А я ходил по нашей старенькой квартире, как по музею.
Каждый пустяк, каждая деталь или предмет в комнате отзывались в душе какой-то щемящей нежностью. Не понятно к кому, то ли к родителям, то ли к брату, а может быть — к самому себе.
А скорей всего — ко всему этому забытому миру. Яркому и беззаботному. Миру неведения зла и подлости. Наивной вселенной без проблем и горя. Где не было ни прошлого, ни будущего — только настоящее. А если и заглядываешь вперед — то максимум на день, или на два.
«Послезавтра, если будете себя хорошо вести — пойдем в цирк». Послезавтра! Как долго. Дожить бы…
«Через месяц надо показать тебя стоматологу». Ха! Испугала. «Через месяц» — это как «в другой жизни». Через месяц и будем бояться. А там «или эмир умрет, или ишак сдохнет».
Хотя… про Насреддина я стал читать во втором классе.
Вернее, стану.
Стану?
И тут неожиданно стало страшно. До темноты в глазах. До колик в животе. Скрутило от невыносимой жути так, что я уселся прямо на пол, где стоял, обхватив голову руками.
Стану…
Чего я «стану»? Читать Соловьева, которого взахлеб перечитывал четыре десятка лет назад? Не стану. Не интересно — в прошлом году пытался почитать. Скука.
Тогда что? Учиться ездить на большом велосипеде? Уже умею. Плавать? Играть в шахматы? Разводить огонь в печке? Всему этому я учился в семилетнем возрасте.
Но… все это я уже умею…умею…умею…
Ходить в студию игры на баяне? Фига с-два! Больше я этой ошибки не повторю…
Я еще посидел, успокаиваясь, встал на ноги и почему-то отряхнул колени.
Вот! Вот оно!
Больше я не повторю своих ошибок! Вот, что действительно может стать интересным в моем купированном состоянии. В этом тщедушном детском тельце высотой чуть более метра. С необъяснимыми для моего взрослого сознания ограничениями прав и личной свободы. В условиях непререкаемого диктата тех, кто по факту младше тебя.
Матери сейчас только двадцать восемь!
— Голова точно не болит? — мама появилась в дверном проеме, словно почувствовав, что я думаю о ней.

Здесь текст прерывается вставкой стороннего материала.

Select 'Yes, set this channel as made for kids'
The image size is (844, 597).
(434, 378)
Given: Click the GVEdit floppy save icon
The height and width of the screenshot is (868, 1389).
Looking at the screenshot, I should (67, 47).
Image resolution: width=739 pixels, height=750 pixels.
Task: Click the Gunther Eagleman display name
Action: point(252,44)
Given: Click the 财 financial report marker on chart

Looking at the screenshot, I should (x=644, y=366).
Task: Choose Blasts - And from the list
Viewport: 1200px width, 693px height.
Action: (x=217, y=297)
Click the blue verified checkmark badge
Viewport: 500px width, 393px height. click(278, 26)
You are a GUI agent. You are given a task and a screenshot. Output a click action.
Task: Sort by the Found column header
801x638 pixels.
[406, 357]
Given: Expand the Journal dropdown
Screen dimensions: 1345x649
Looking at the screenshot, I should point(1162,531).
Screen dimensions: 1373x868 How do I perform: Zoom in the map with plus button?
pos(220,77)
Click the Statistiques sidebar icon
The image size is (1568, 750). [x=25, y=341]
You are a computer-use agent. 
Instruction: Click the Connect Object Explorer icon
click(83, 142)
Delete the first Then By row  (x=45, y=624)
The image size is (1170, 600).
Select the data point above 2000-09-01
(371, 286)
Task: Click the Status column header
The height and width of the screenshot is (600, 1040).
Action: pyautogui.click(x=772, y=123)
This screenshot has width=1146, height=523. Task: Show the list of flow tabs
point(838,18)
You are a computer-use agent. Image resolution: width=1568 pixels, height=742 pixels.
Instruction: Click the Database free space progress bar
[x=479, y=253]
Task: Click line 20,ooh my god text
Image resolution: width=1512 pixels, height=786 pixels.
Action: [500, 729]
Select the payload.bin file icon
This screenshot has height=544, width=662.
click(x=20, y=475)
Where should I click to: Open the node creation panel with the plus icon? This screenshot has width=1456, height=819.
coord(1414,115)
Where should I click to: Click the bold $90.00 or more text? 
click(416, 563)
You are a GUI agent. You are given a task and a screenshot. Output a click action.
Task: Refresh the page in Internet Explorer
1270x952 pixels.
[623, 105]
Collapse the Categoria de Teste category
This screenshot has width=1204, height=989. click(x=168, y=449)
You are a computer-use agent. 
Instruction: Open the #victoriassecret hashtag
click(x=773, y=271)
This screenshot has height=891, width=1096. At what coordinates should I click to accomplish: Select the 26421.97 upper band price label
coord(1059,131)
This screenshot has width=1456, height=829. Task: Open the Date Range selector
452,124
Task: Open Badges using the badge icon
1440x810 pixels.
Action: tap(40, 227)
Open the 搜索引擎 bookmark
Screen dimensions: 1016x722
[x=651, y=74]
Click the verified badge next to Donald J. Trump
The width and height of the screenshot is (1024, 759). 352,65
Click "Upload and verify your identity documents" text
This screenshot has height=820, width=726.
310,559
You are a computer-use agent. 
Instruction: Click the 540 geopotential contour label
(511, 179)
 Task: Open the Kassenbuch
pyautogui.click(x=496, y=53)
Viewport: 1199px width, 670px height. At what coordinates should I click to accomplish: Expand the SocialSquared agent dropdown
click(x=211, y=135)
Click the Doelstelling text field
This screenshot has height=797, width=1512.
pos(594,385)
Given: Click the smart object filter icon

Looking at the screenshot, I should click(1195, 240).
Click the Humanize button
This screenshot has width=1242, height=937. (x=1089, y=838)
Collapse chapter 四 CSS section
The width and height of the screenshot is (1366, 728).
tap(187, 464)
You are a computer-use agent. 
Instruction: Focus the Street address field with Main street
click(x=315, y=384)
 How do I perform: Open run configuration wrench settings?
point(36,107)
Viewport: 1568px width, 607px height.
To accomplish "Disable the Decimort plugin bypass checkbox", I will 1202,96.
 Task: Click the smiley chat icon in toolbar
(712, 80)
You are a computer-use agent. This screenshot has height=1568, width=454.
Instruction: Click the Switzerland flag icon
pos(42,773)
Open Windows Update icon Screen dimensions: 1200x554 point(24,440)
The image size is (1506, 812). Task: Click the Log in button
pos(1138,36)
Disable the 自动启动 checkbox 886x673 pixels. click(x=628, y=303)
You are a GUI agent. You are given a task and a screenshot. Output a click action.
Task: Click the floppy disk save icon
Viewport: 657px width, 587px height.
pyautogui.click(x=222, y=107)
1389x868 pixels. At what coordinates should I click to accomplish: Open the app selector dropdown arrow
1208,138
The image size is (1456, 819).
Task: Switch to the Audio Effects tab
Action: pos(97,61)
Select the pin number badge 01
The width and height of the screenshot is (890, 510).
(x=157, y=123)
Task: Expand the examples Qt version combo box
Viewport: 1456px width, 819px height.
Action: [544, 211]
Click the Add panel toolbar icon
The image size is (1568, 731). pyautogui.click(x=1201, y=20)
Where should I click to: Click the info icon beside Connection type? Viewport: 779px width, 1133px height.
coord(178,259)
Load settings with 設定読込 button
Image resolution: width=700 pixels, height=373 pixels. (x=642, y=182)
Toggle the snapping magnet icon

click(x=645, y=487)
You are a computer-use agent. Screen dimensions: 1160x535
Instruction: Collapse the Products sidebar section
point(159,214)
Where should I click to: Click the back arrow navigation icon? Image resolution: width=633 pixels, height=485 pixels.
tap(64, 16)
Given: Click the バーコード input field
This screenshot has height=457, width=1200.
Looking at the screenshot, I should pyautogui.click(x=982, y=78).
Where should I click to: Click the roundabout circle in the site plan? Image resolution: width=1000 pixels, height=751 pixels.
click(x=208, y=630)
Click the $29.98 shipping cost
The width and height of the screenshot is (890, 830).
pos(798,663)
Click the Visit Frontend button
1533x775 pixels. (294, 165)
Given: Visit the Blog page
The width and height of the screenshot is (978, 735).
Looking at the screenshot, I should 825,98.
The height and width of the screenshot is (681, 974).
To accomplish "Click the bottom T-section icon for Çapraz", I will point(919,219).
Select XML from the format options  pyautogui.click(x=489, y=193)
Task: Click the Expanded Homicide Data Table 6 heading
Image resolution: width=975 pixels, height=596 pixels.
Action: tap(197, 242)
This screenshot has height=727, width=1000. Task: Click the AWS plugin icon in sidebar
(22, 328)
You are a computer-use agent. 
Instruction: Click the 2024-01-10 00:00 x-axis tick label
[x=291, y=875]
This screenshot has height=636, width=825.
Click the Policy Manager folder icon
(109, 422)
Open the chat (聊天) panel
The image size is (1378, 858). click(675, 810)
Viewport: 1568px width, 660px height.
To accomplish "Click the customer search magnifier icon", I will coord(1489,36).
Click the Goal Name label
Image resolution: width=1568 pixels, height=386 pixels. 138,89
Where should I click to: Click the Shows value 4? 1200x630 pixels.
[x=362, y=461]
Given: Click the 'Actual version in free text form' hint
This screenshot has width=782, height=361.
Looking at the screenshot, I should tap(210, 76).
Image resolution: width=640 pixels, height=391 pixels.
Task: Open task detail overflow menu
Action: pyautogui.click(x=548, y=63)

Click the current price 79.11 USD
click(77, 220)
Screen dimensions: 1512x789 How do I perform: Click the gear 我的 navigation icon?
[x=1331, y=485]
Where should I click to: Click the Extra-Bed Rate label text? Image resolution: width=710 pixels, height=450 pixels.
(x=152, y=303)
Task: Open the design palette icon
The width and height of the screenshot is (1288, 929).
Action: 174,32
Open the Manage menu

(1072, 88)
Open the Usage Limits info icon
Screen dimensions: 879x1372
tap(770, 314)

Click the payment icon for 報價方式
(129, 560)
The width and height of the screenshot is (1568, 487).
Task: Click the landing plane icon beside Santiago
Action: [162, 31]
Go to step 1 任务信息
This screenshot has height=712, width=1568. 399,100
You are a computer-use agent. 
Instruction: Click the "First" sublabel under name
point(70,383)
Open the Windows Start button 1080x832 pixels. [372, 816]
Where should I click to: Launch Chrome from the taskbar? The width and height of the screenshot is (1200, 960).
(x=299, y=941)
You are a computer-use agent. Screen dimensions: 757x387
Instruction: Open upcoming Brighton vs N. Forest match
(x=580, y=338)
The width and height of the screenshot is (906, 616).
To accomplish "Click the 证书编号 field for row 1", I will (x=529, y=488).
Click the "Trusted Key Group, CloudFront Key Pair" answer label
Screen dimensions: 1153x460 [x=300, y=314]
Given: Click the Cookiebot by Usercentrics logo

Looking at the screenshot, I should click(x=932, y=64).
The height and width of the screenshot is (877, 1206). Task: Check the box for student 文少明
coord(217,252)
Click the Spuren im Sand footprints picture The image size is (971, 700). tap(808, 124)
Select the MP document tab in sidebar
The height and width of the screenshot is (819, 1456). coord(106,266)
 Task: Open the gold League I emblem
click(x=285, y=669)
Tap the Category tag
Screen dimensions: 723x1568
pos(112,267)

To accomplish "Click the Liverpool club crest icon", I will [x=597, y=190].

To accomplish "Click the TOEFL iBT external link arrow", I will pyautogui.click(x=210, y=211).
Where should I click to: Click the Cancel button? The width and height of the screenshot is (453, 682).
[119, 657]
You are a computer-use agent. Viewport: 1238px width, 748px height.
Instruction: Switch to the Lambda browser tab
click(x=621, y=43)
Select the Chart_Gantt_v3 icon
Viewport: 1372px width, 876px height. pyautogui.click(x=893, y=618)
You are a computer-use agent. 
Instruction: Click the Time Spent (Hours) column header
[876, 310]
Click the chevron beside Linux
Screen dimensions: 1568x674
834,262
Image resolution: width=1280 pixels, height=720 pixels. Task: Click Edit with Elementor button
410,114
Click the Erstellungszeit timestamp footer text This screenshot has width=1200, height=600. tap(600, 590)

Она явно уже несколько оправилась от моего недавнего перфоманса и уверенно приближалась к реальности. За ее спиной обиженно сопя, маячил непризнанный гений, обескураженный возмутительным невниманием к его персоне.
— Го-ло-ва не бо-лит, — продекламировал я нараспев по слогам, имитируя наши с мамой уроки чтения, — мам, да ты не волнуйся — я не чокнулся. Мальчик в школе принес слова «Битлов», я увидел знакомые буквы и выучил. Хотел тебе почитать. По дороге шел, повторял и не заметил машину.
Мир встал на место.
Реки потекли по своему руслу. Деревья перестали расти корнями вверх.
Мама «возвращалась»:
— «Битлы» до хорошего не доведут!
Я подошел к матери и обнял ее, уткнувшись носом в передник. Вообще то, у нас в семье это не принято. «Телячьи нежности» и прочее…
— Ну, хорошо…хорошо, — мать неуверенно погладила меня по голове, — иди ешь, стынет уже. Осторожней надо…на улице…
Ну не может без морали.
За ее спиной густым басом ревниво заревел вундеркинд-недоучка…
А за окном неистовым крымским солнцем исходил по-летнему жаркий сентябрь 1973 года.
Глава 2
Беспомощность.
Злость, обида и острое ощущение всепроникающей беспомощности…
Что-то отвык я от правил бдительности в этом прайде одноклеточных. Расслабился с возрастом, и вот теперь лежу на животе, вытянув вперед руки, и вижу только спину своего обидчика.